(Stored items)
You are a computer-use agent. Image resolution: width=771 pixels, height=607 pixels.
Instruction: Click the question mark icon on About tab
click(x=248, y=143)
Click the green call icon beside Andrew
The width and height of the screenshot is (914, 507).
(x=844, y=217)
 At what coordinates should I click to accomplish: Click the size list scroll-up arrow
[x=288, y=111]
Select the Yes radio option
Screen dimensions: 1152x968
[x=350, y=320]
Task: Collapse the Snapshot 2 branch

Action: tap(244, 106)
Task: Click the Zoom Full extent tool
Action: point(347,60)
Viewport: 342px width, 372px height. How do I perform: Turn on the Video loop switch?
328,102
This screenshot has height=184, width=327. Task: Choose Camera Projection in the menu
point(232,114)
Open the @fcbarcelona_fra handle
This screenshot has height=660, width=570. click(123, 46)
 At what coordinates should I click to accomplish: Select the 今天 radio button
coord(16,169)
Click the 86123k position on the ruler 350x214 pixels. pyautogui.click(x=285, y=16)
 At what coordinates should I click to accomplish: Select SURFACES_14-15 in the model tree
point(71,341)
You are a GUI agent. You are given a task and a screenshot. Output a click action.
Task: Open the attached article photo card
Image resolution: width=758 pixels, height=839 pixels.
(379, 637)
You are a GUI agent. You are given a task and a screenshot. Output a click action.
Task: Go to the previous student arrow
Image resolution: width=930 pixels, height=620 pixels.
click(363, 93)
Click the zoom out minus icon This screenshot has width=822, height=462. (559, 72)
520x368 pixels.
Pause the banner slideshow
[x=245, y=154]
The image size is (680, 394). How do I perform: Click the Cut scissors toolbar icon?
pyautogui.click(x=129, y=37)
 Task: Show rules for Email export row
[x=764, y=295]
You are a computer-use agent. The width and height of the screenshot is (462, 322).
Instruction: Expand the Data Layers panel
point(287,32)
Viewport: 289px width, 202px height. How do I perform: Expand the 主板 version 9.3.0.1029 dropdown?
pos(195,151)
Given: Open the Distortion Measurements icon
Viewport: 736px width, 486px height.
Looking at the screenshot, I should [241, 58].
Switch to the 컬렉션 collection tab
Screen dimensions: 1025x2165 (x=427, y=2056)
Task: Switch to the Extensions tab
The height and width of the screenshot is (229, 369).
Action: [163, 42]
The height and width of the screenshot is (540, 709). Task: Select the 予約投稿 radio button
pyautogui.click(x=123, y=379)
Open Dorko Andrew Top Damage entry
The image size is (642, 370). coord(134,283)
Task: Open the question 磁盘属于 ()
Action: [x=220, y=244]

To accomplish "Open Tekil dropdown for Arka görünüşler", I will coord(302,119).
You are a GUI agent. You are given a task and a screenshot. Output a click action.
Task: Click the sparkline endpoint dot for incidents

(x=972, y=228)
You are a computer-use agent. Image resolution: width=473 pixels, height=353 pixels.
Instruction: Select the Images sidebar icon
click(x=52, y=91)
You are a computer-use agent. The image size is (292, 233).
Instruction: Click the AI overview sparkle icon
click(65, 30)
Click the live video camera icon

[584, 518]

** EXERCISE **
Among the lines of the data, which ones contain the word "computer"? Show them.

** TASK RESPONSE **
You are a computer-use agent. Image resolution: width=771 pixels, height=607 pixels.
You are a computer-use agent. The width and height of the screenshot is (462, 322).
You are a computer-use agent. Image resolution: width=473 pixels, height=353 pixels.
You are a computer-use agent. The image size is (292, 233).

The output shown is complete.